Y es que compartir una memoria colectiva constituye, sin lugar a dudas, un factor de integración fundamental para el reconocimiento y permanencia de una comunidad. Porque para que exista una comunidad política han de mantenerse unos lazos entre sus integrantes que no pueden confiarse solo al vínculo jurídico como ciudadanos ni a una última razón cosmopolita. Además, cuando una determinada comunidad se ha enfrentado a tragedias o traumas, fijar una memoria colectiva puede ser también un instrumento reparador de quienes fueron víctimas de tales hechos y puede ayudar a cohesionar la propia colectividad. Es en estos casos en los que se plantea acudir a “imperativos de memoria” que reafirman –o incluso imponen– en el ámbito público un determinado recuerdo de los sucesos pasados, un deber de “no olvidar” y un repudio social de tales eventos. Se hace así un uso “público de la Historia” que se proyecta en la frágil frontera entre Historia, memoria y Derecho.
Precisamente en este ámbito es donde se sitúa la Ley de Memoria democrática que acaba de ser aprobada por las Cortes Generales. Su antecedente más inmediato es la Ley 52/2007, de 26 de diciembre, por la que se reconocen y amplían derechos y se establecen medidas en favor de quienes padecieron persecución o violencia durante la guerra civil y la dictadura.
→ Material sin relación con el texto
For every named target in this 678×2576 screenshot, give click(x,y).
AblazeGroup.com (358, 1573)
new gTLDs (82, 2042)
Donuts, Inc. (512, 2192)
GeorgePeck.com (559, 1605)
Con esta ley se pretende que España se sume a una tendencia auspiciada por ciertos organismos internacionales que promueven la llamada “Justicia de transición”, que recurre a distintos mecanismos para fijar esa memoria colectiva. No es algo nuevo en la historia. Recordemos la prohibición de recordar públicamente las “desgracias” vividas por los atenienses que fue decretada en el siglo V a. C., después de la derrota de la dictadura de los Treinta tiranos; o la sanción romana de la damnatio memoriae, que podía ser impuesta por el Senado para condenar el mandato de un emperador y que permitía cancelar todo cuanto recordara al condenado (imágenes, monumentos, inscripciones o incluso el uso de su nombre), de forma que quedara borrado para la eternidad (abolitio nominis).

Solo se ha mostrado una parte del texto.